[EXCERPTED DATA Boundary: Start]

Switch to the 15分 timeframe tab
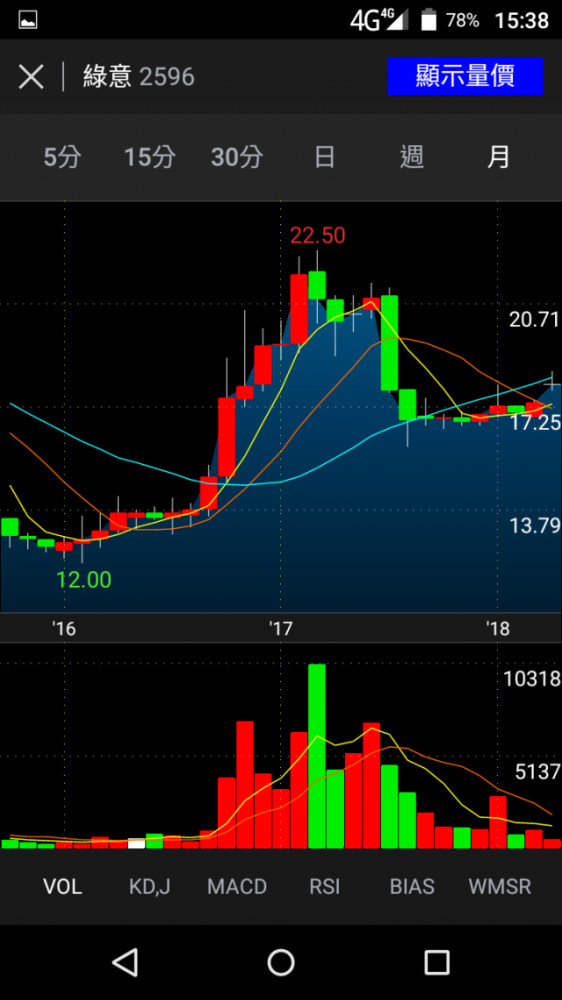The image size is (562, 1000). pos(149,157)
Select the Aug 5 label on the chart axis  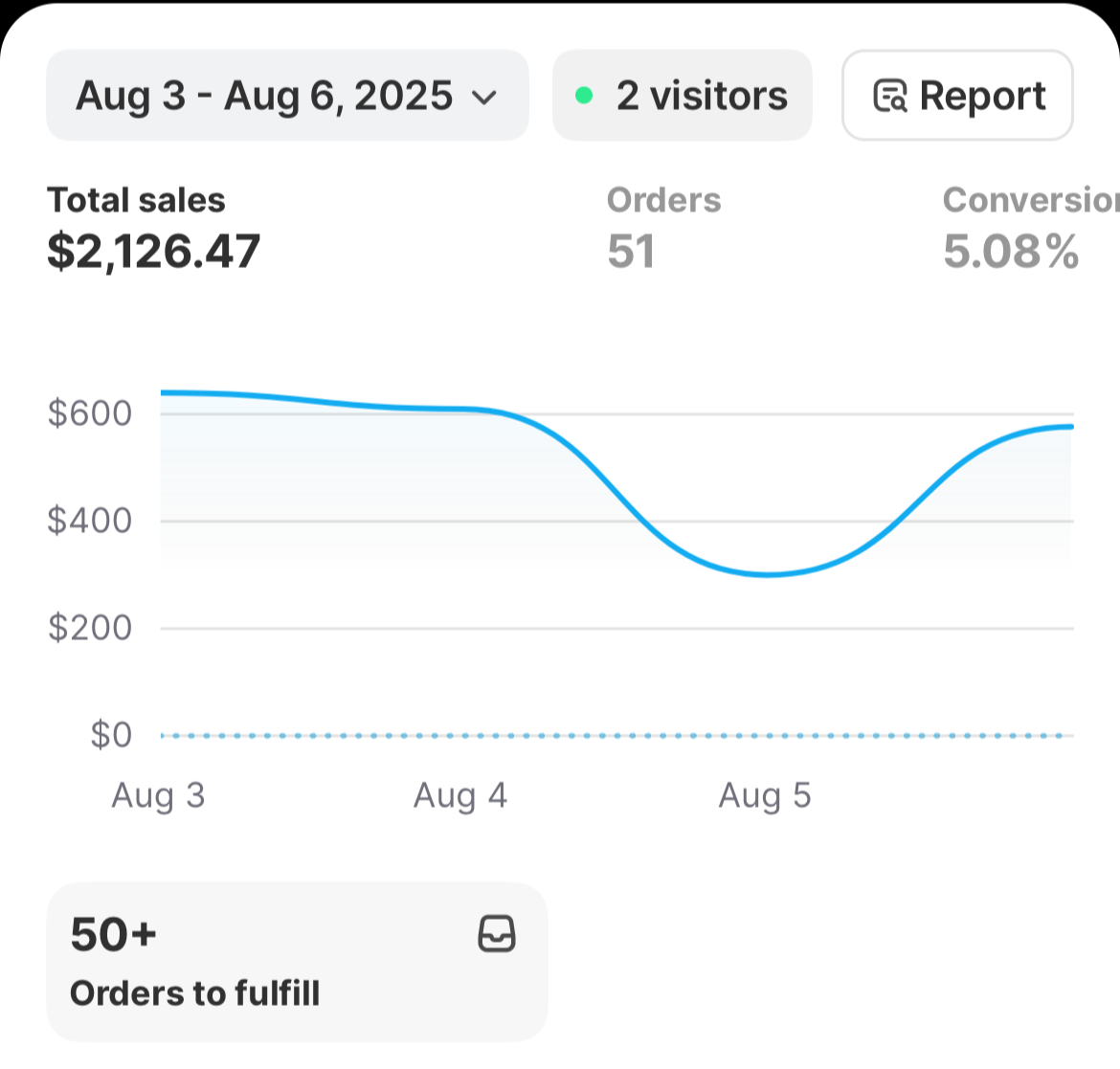point(764,795)
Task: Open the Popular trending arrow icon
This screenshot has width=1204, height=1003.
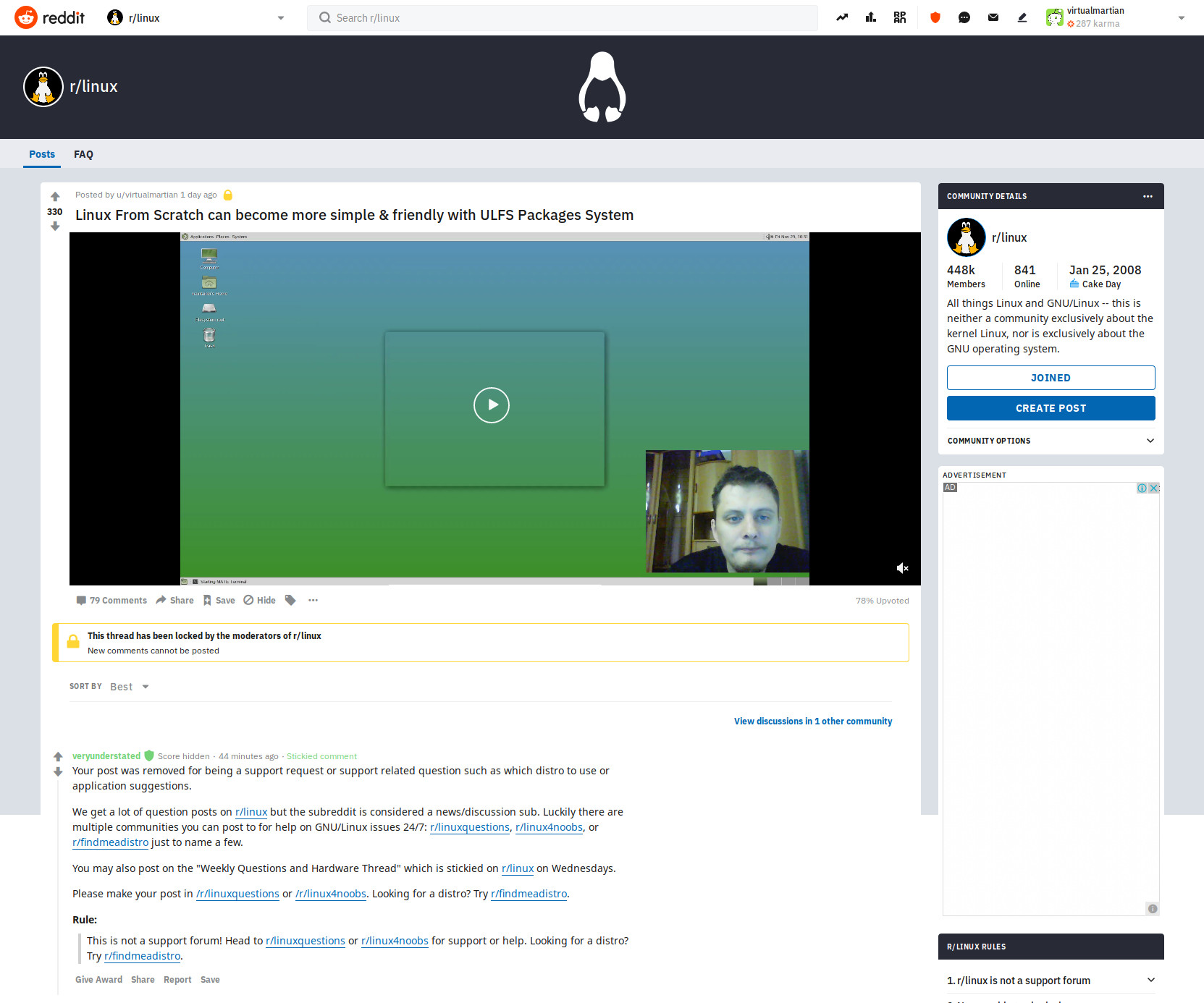Action: tap(842, 17)
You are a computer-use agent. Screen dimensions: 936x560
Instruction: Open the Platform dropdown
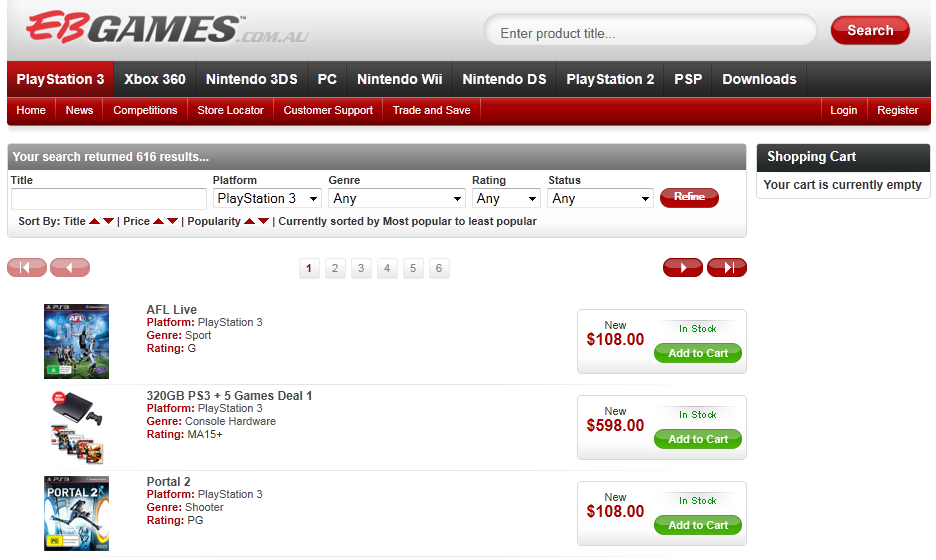[x=266, y=199]
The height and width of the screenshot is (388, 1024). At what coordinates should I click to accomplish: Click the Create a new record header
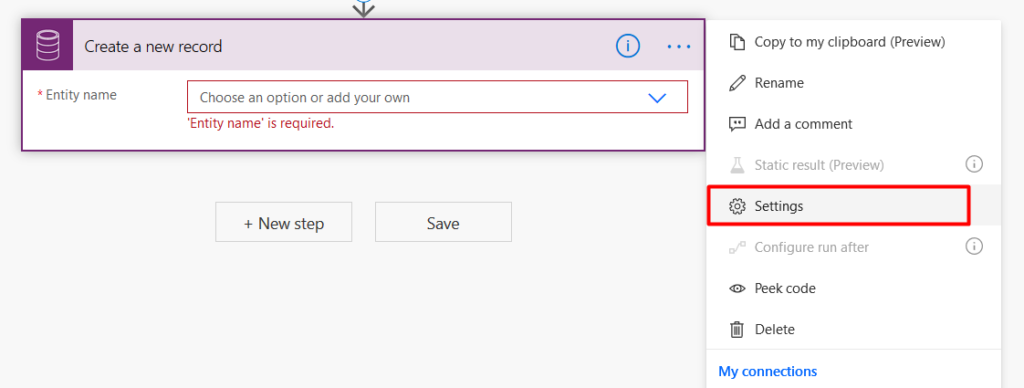click(x=153, y=46)
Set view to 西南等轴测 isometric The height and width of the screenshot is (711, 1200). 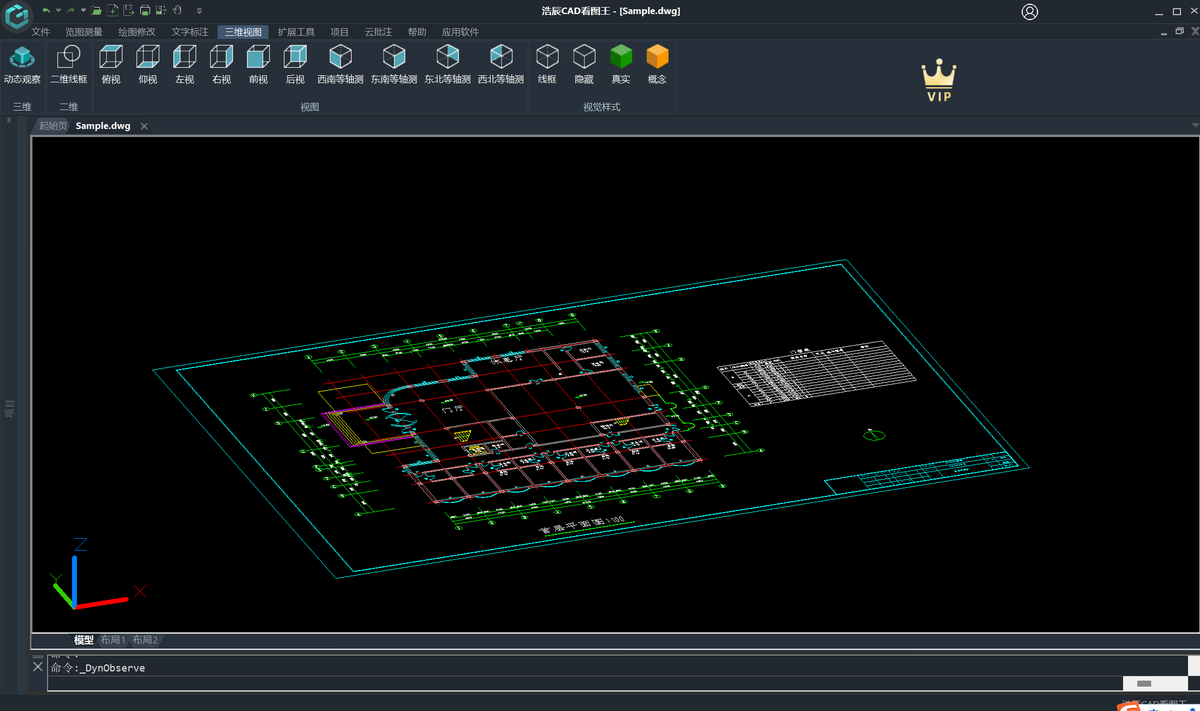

[EXCERPTED DATA Boundary: End]

#### [AIM OF THE EXERCISE]
Output exactly the lines from the one containing "Instruction: Open the Platform dropdown" through the last line of the records above, both included, leaving out any pictures.

#### [RESPONSE TO THE TASK]
Instruction: Open the Platform dropdown
[x=266, y=199]
The height and width of the screenshot is (388, 1024). At what coordinates should I click to accomplish: Click the Create a new record header
click(x=153, y=46)
Set view to 西南等轴测 isometric The height and width of the screenshot is (711, 1200). 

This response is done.